During a fairly stormy dinner, during which Laurie fled the table in a blind fury, shouting, “What the hell do I have to be womanly for?” Jannie succeeded in eliminating string beans (unsanitary), coffee (unhealthy), and the clearing of the table by the lady of the house (vulgar). She told her father while I was bringing in the dessert and setting a tray to take upstairs to Laurie that we must really get a housekeeper.
“Who is going to pay for this housekeeper?” her father asked, the way he always asks me.
“Speaking of money is vulgar,” Jannie said.
Sally, who demonstrated the far-reaching arm of Mrs. Skinner by preserving an awed silence when her sister spoke, and by even making some abortive attempts to keep herself clean, said now, “I’m dainty, aren’t I? Can I have more dessert?”
“‘May,’ dear,” Jannie said. “We say ‘May I have more dessert.’” She implied pointedly by her tone that her father and mother habitually and vulgarly used “can,” as we do. “Dear Mother,” she went on—“Dear Mother” is, I hardly need point out, Mrs. Skinner’s presumable manner of addressing her mother—“I need two buttons sewed on my jacket before tomorrow. Mrs. Skinner says that if you thread the needle for me I can do them as well as you do.”
“You may tell Mrs. Skinner,” I said tensely, “that I have quite enough to do with the dinner dishes and drawing your—” I hesitated, deleting a vulgar word “—bath, without sitting down to teach you to sew. You may tell Mrs. Skinner that if she is so—” I deleted again “—womanly she can teach you to sew. And furthermore—”
“A lady who does not know how to sew nicely is—”

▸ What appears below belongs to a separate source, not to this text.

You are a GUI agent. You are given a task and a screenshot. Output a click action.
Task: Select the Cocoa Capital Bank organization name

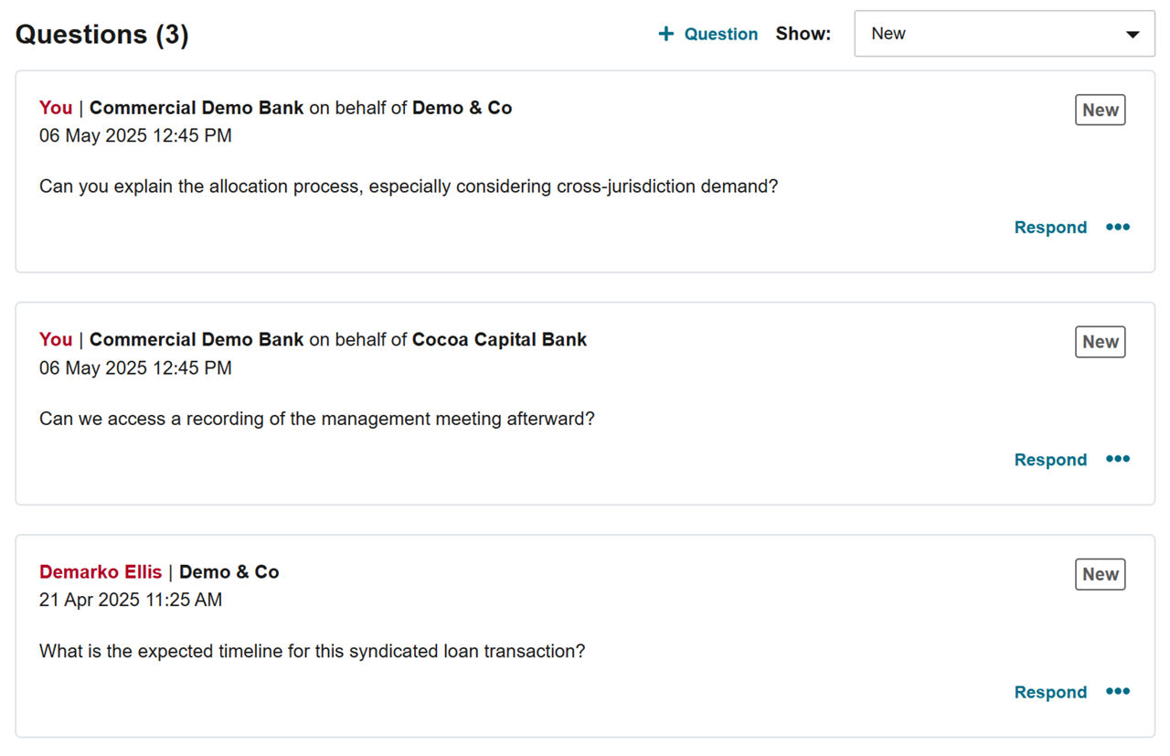[499, 340]
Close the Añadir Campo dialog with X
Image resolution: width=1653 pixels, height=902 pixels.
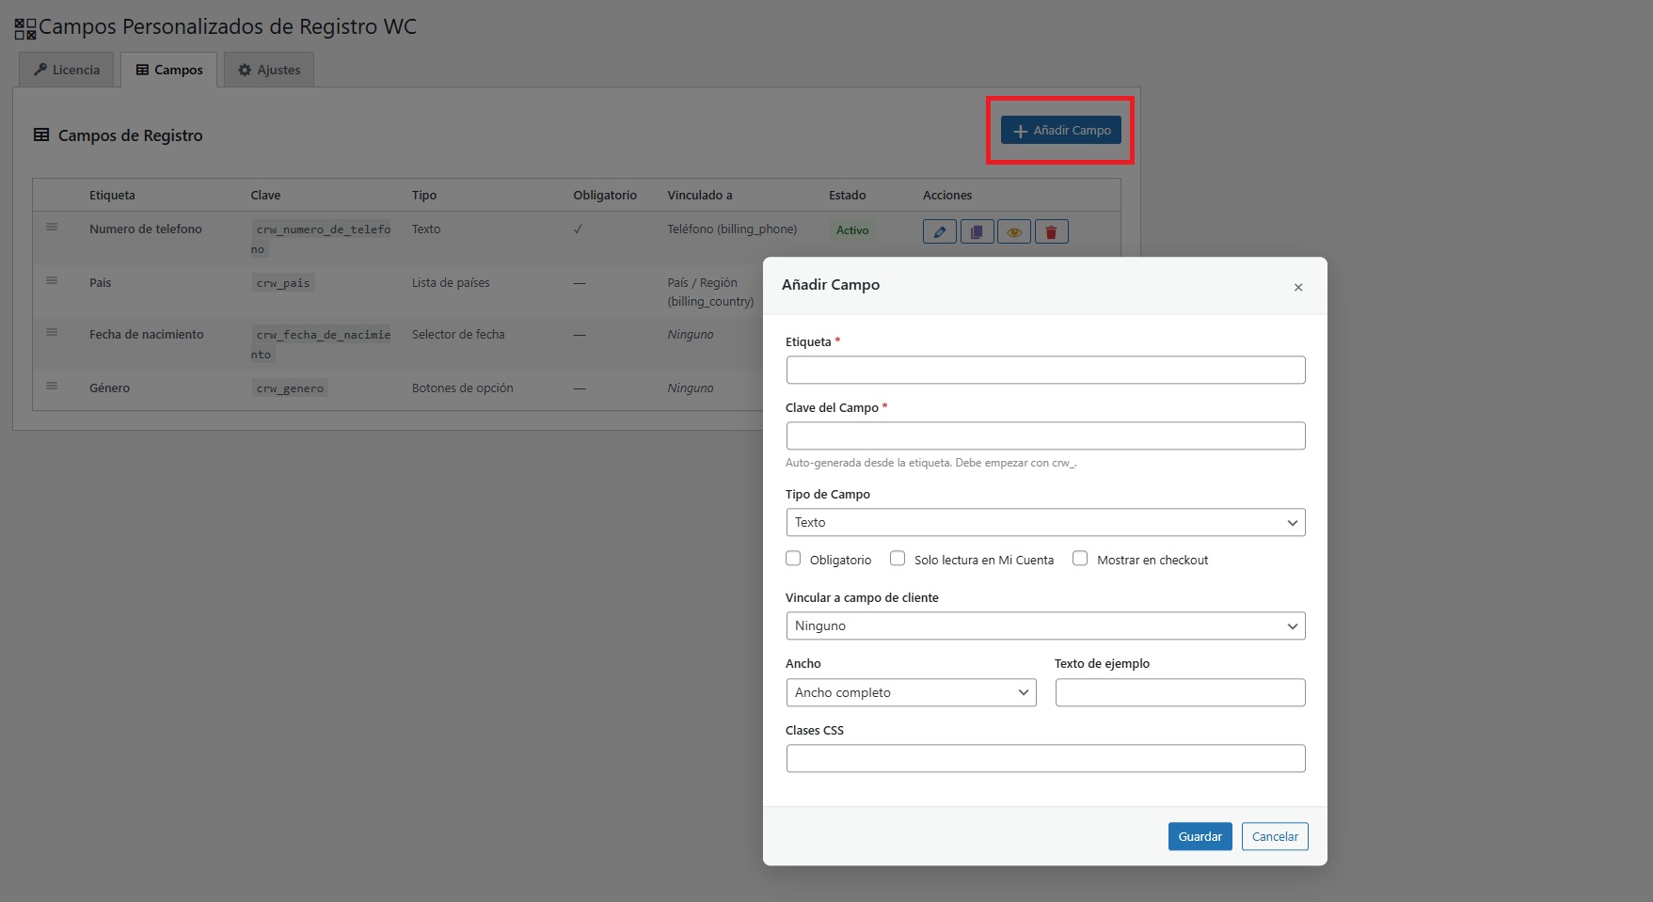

My husband and I flipped a coin—secretly, because money is vulgar and gambling is unwomanly and our expressed opinions were, to say the least, unsanitary—to decide which of us would stop by during Parent’s Visiting Week and beard Mrs. Skinner. My husband lost, but I had to promise to stand right outside the door while he was talking to Mrs. Skinner and rush in if he were cornered.
The morning his father was to attend school Jannie looked him over carefully. “I told you a million times that standing with your hands in your pockets is vulgar,” she said. “And even though you’re made of snails you don’t have to—”
“Show it,” my husband said miserably. “I suppose it’s this tie.”
“The tie’s all right,” Jannie said without conviction, and sighed. “I wish you’d sort of give up Parent’s Day this month,” she said. “I’m going to have a real spell of faintness waiting for you in the car.”
I stood outside the door of the first grade room, with a clear view of the health chart on the front blackboard and the row of trim geraniums on the window sill, and I heard Mrs. Skinner saying clearly, in a voice which carried beautifully across the empty desks and out into the hall, but in a voice also not raised and not in the least, I am sorry to say, vulgar, “Your little Joanne is a charming child, charming. So refined.” She lowered her voice slightly. “You know, sir, that there are children in every class, and from every walk of life, mind you, who are coarse. Who are even unclean.”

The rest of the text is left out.